È stato identificato il conducente che, nella serata di ieri, ha investito e ucciso un giovane di origine marocchina mentre percorreva in bicicletta elettrica la SS18, in località Tavernanova, nei pressi del bivio di Santa Cecilia, nel territorio di Eboli. La vittima, appena ventenne, è stata travolta lungo uno dei tratti più pericolosi della statale, arteria già teatro di numerosi incidenti gravi.
Decisive le indagini e le immagini di videosorveglianza
Secondo quanto emerso dalle indagini, il responsabile è un 75enne residente ad Agropoli, alla guida di una Toyota Yaris. Determinanti per l’identificazione sono stati alcuni frammenti dell’auto rinvenuti sull’asfalto subito dopo l’impatto.
L’attività investigativa è stata condotta dai Carabinieri della Stazione di Eboli, coordinati dal tenente Fabio Basilisco, in collaborazione con la Polizia Municipale di Capaccio Paestum, guidata dal maggiore Antonio Rinaldi. Fondamentale anche l’apporto del sistema di videosorveglianza con lettura targhe attivo sul territorio di Capaccio Paestum, che ha consentito di ricostruire i movimenti del veicolo nelle ore immediatamente successive all’incidente.

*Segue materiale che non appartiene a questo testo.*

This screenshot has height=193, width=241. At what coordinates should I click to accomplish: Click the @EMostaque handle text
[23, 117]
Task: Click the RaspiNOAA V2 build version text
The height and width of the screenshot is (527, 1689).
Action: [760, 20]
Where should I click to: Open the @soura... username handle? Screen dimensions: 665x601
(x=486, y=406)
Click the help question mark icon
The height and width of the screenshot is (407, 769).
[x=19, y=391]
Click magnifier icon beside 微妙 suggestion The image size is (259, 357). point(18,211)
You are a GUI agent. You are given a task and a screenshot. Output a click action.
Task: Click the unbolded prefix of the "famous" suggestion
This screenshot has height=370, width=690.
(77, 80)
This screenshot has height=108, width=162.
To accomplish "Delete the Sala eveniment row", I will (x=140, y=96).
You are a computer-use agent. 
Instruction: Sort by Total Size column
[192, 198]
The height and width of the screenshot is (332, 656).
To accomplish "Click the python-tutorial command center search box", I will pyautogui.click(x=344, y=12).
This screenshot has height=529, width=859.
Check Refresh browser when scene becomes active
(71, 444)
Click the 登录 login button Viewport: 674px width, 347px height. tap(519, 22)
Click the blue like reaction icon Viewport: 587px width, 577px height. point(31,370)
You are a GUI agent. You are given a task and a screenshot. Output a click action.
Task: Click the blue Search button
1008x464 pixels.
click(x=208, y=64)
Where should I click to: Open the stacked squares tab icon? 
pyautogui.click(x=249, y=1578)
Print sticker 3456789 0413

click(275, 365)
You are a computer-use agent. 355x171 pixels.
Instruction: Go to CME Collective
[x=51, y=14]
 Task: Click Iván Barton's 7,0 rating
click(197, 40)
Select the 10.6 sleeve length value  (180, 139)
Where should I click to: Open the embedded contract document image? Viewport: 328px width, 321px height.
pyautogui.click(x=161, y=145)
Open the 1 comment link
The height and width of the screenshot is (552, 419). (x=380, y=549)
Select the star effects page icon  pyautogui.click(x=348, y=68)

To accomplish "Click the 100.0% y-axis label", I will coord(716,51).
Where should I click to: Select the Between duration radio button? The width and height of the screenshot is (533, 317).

Denunciato per omicidio stradale e omissione di soccorso
Informata la Procura della Repubblica di Salerno, l’uomo è stato denunciato in stato di libertà. Agli inquirenti avrebbe dichiarato di non essersi accorto dell’investimento, ma i danni evidenti riportati dalla vettura non hanno lasciato dubbi sulla dinamica dell’accaduto.
Ora dovrà rispondere delle accuse di omicidio stradale e omissione di soccorso, reati particolarmente gravi che aggravano il quadro giudiziario.
Un’emergenza sicurezza sulla Statale 18
L’ennesima tragedia riaccende i riflettori su una problematica ormai strutturale nella Piana del Sele. Ogni giorno, soprattutto nelle ore notturne, numerosi lavoratori stranieri percorrono la SS18 in bicicletta o su mezzi elettrici, spesso per rientrare dai campi agricoli e dalle serre della zona.
L’assenza di piste ciclabili, la scarsa illuminazione e l’alta velocità dei veicoli rendono questo tratto estremamente pericoloso. Un mix di fattori che, nel tempo, ha già causato numerose vittime, trasformando la statale in una strada ad alto rischio.